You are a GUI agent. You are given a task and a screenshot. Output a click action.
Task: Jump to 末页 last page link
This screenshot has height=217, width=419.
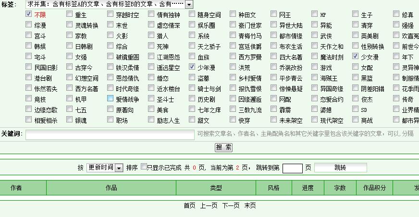(250, 205)
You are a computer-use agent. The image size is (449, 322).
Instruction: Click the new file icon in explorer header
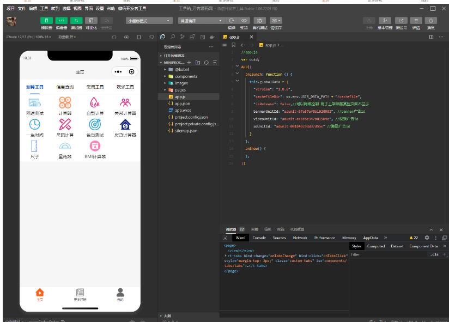coord(190,63)
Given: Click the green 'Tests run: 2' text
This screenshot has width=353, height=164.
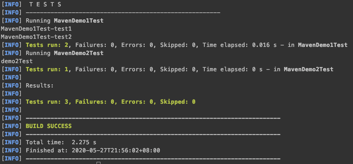Looking at the screenshot, I should [47, 45].
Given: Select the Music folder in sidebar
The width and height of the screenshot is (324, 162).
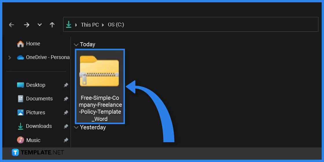Looking at the screenshot, I should [x=33, y=140].
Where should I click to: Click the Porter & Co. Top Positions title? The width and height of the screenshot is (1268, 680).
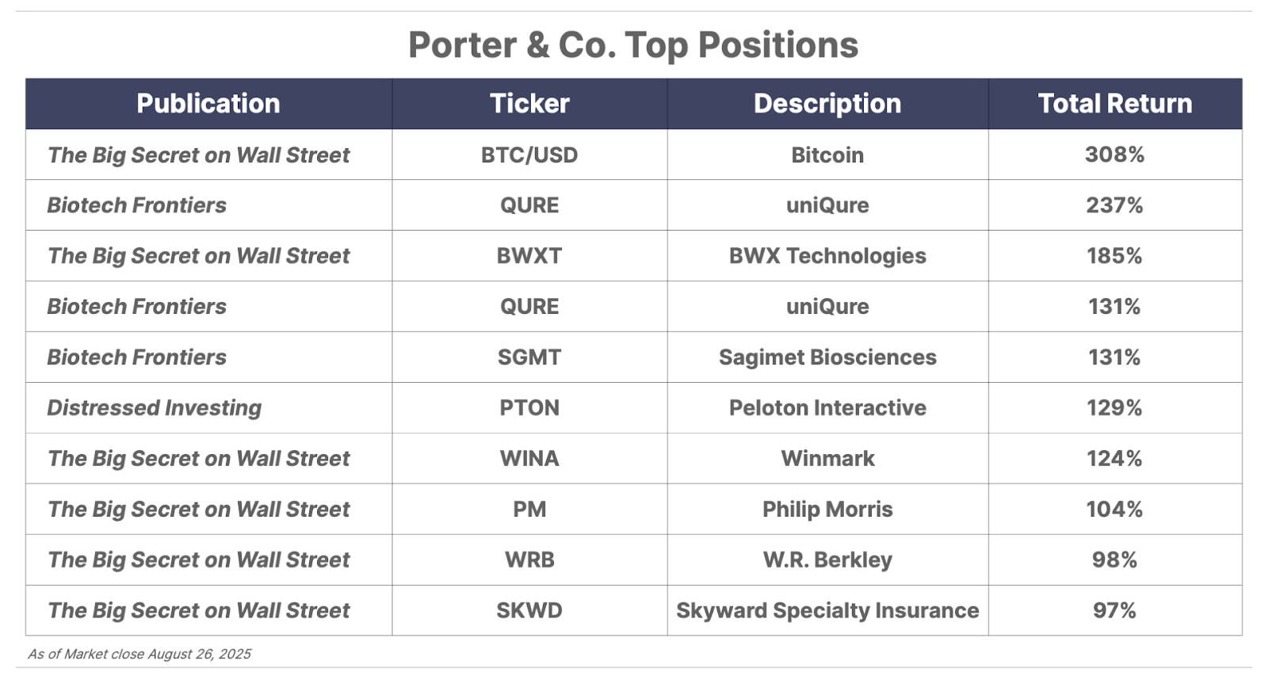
---------------
Aim of the exercise. The word is "agent". Copy every line above where it appears.

Answer box.
You are a GUI agent. You are given a task and a screenshot. Output a click action.
You are a computer-use agent. The image size is (449, 322).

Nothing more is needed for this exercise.